The second season of the series aired on July 25, 2011, with Paul as a patient instead of the psychologist, who is played by Peter Blok.

====Slovenia====
Na terapiji is also the title of the Slovenian version. It premiered on September 26, 2011, on POP Brio. The main actor is Igor Samobor as Dr. Roman. The cast also includes: Maša (Jana Župančič), Matej (Marko Mandić), Zarja (Nika Mansevski), Dana (Maša Drganc), Aleš (Dejan Spasič), and Silva Čušin as his patients, and Ema as Roman's own therapist.

====Portugal====
The Portuguese adaptation of BeTipul premiered on January 4, 2016, on RTP 1, under the title Terapia ("Therapy"). Actor Virgílio Castelo is cast in the role of Mário Magalhães, the protagonist and equivalent character to Reuven Dagan, and Veteran actress Ana Zanatti as Graça Ribeiro, Mário's own therapist and mentor. Leonor Silveira plays Theo's wife Catarina Magalhães. Patients are played by Catarina Rebelo, playing Sofia Cruz a 16 year old victim of a car accident, Nuno Lopes playing Alexandre Gomes, a SWAT Operative, Soraia Chaves as Laura Dias a Nurse about to get engaged but in love with someone else, and finally Filipe Duarte and Maria João Pinho as Jorge and Ana Velez, a couple living an obsessive marriage.
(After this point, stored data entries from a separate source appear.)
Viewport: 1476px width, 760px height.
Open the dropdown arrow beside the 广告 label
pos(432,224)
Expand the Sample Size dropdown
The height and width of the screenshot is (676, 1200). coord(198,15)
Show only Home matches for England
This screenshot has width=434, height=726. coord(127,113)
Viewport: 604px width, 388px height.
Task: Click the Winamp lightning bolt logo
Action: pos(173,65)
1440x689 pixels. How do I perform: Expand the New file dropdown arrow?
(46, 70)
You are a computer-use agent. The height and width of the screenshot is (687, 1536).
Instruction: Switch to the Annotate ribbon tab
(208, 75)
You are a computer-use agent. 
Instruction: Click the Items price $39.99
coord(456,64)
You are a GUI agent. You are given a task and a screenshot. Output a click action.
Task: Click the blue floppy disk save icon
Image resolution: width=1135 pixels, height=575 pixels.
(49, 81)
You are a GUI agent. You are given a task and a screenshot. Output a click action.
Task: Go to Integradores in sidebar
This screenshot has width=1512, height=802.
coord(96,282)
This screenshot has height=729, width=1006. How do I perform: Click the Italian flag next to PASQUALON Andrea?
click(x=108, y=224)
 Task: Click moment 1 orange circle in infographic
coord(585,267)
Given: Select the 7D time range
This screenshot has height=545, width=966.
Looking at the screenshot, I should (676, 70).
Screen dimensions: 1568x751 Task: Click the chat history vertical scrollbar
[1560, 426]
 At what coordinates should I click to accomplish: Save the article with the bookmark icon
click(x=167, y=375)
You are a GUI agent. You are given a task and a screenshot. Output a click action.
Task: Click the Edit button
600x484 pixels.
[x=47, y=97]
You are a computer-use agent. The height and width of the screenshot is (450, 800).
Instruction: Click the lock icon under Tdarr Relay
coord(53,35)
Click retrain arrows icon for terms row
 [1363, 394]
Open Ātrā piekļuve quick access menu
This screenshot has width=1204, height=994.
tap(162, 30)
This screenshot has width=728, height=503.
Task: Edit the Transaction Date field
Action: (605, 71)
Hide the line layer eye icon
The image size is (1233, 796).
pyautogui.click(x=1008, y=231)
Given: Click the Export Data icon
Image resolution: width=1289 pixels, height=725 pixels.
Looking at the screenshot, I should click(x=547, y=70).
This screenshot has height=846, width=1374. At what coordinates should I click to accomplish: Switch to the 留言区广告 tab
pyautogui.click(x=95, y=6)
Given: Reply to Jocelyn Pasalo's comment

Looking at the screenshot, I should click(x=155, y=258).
The series is directed by Patrícia Sequeira.

====Italy====

In Treatment is also the title of the Italian version. It premiered on April 1, 2013, on Sky Italia, starring Sergio Castellitto as Dr. Giovanni Mari. The cast includes: Sara (Kasia Smutniak), Dario (Guido Caprino), Alice (Irene Casagrande), Lea (Barbora Bobulova) and Pietro (Adriano Giannini) as Dr. Mari's patients, Eleonora (Valeria Golino) as his Wife and Anna (Licia Maglietta) as Mari's own therapist.

====Croatia====
The Croatian version, titled Na terapiji, premiered on September 16, 2013, on Croatian Radiotelevision. The main actor is Elvis Bošnjak as therapist Tomislav Vukov. The cast also includes Ana Karić, Leon Lučev, Goran Bogdan, Dijana Vidušin, Iva Babić, Nina Violić, Žarko Savić, Frane Mašković, Suzana Nikolić and Katarina Strahinić. The screenplay was adapted by Lada Kaštelan.

====North Macedonia====
The Macedonian version, titled На терапија, premiered on September 18, 2017, on Sitel (TV channel). The main actor is Nikola Ristanovski as therapist Viktor Terziev. The cast also includes Jelena Jovanova, Tony Naumovski, Angela Dimitrova, Visar Vishka, Dragana Kostadinovska, Bedija Begovska, Amernis Noksikji, Dejan Lilic and others. The screenplay was adapted by Darko Mitrevski, Ognen Georgievski, Eleonora Veninova i Sasho Kokalanov.

====France====
The French version, titled En thérapie was directed by Éric Toledano and Olivier Nakache and set after the Bataclan attack in November 2015. Starring Frédéric Pierrot, the series premiered on January 28, 2021, on Arte TV. The series was subtitled and aired in Australia on SBS on Demand under the title In Therapy in November 2021. A second season was aired from April 2022, taking place during the COVID-19 crisis. Each series comprised 35 episodes.

===Asia and the Pacific===
====Russia====
Channel One premiered the Russian adaptation in 2012, titled Без свидетелей (Bez Svideteley) or "Without Witnesses". The first and so far only season consists of 45 episodes of 26 minutes each. While very closely tracking the original BeTipul script, the Russian version features a female in the leading role, played by Ksenia Kutepova as the psychotherapist.

====Japan====
Shinryouchuu -in the Room- (Japanese: 心療中-in the Room-; lit. "Now visiting -in the Room-") is the title of the Japanese adaptation. It premiered on January 12, 2013, on Nippon Television. The main actor is Goro Inagaki as psychologist Ryou Tenma. The main difference from the original show is that Dr. Tenma specialises in treating high school students.